The South American giant emitted 9.4 billion metric tonnes of greenhouse gases during Bolsonaro's four years in power (2019-2022), breaking the nine billion mark for the first time since 2003-2006, the Climate Observatory, a Brazilian coalition of environmental groups, said in its annual emissions report.
In 2022, Brazil's emissions fell by eight percent, to 2.3 billion tonnes, but that was still the third-highest level since 2005, surpassed only by 2019 and 2021, also under Bolsonaro.
The report attributed much of the fall in 2022 to heavy rains that enabled the country to rely on its vast network of hydroelectric dams for power.
With Brazil, like much of the world, hit by a recent series of environmental disasters, the group said the figures are a wake-up call on the urgency of limiting global warming to 1.5 degrees Celsius, the target of the Paris climate accord.

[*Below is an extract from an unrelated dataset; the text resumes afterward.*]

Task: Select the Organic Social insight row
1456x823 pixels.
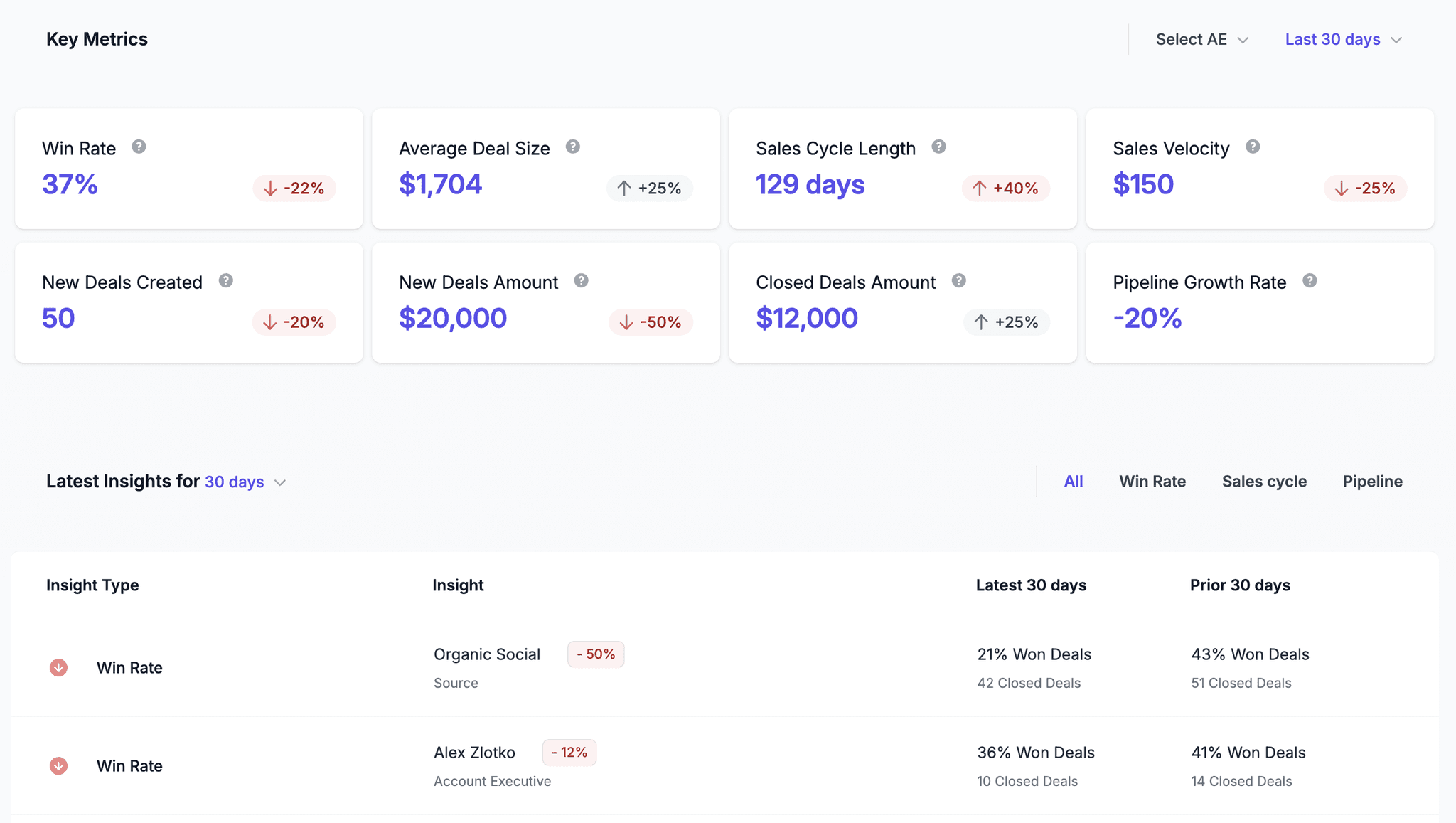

"The catastrophic extremes of 2023 have shown the world what life looks like above 1.5 degrees. No one wants that," Marcio Astrini, the Climate Observatory's executive secretary, said in a statement.
The emissions figure makes Brazil the world's sixth-biggest greenhouse gas polluter, after China, the United States, India, Russia and Indonesia, it said.

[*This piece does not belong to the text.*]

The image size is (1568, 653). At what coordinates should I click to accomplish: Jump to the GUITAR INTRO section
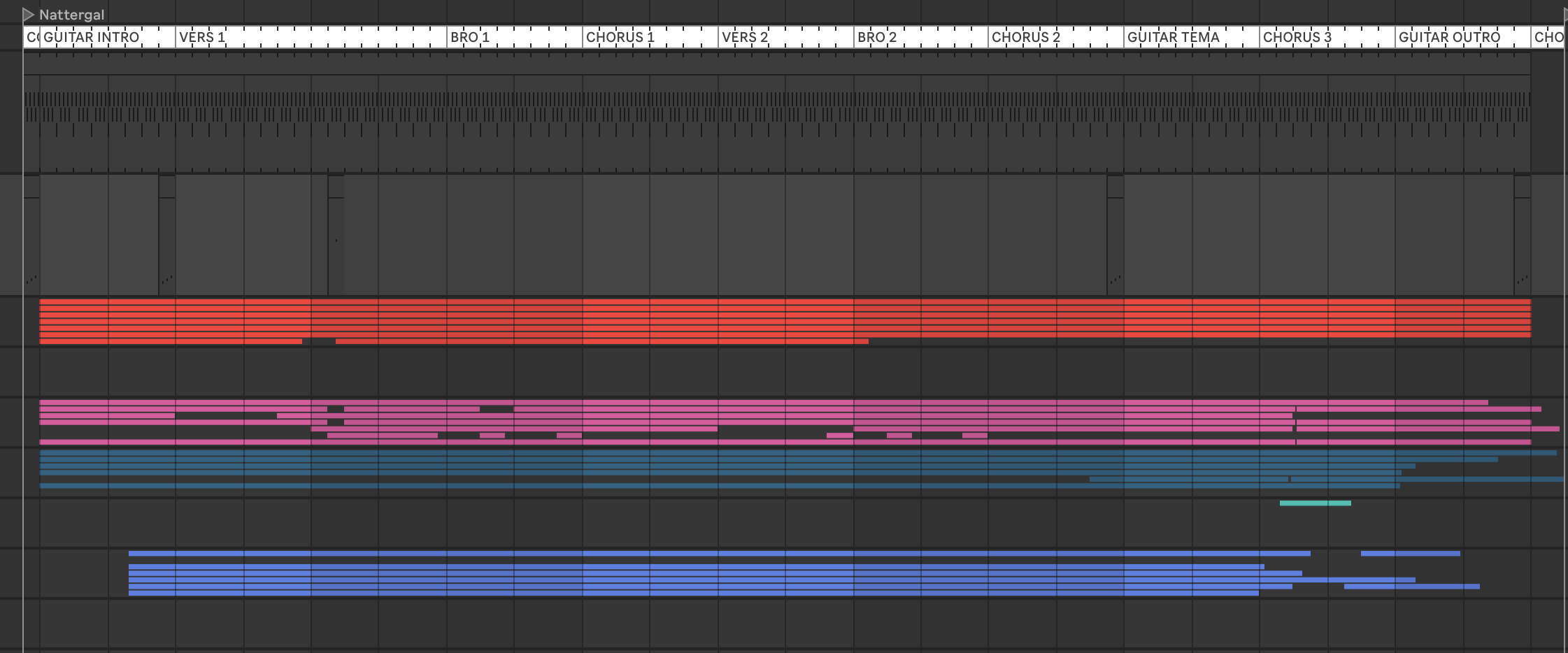91,37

If the European Union is counted as a single unit, Brazil falls to seventh.
The report found that the lion's share of Brazil's emissions last year -- 48 percent -- came from deforestation, especially in the Amazon rainforest, a vital resource against climate change.
The agriculture sector came second, at 27 percent.
Deforestation in the Brazilian Amazon rose sharply under Bolsonaro, an agribusiness ally who pushed to develop the rainforest for farming and mining.
President Luiz Inacio Lula da Silva, who took office in January, has vowed to end illegal deforestation by 2030.
With the next round of UN climate talks opening next week, Brazil has room to slash its emissions by far more than it has pledged under the Paris deal (to 1.2 billion tonnes by 2030), the study's authors said.
"If this government is serious when it says it defends the Paris accord... it will have to increase its ambition for 2030, like all the biggest emitters," said David Tsai, the study's coordinator.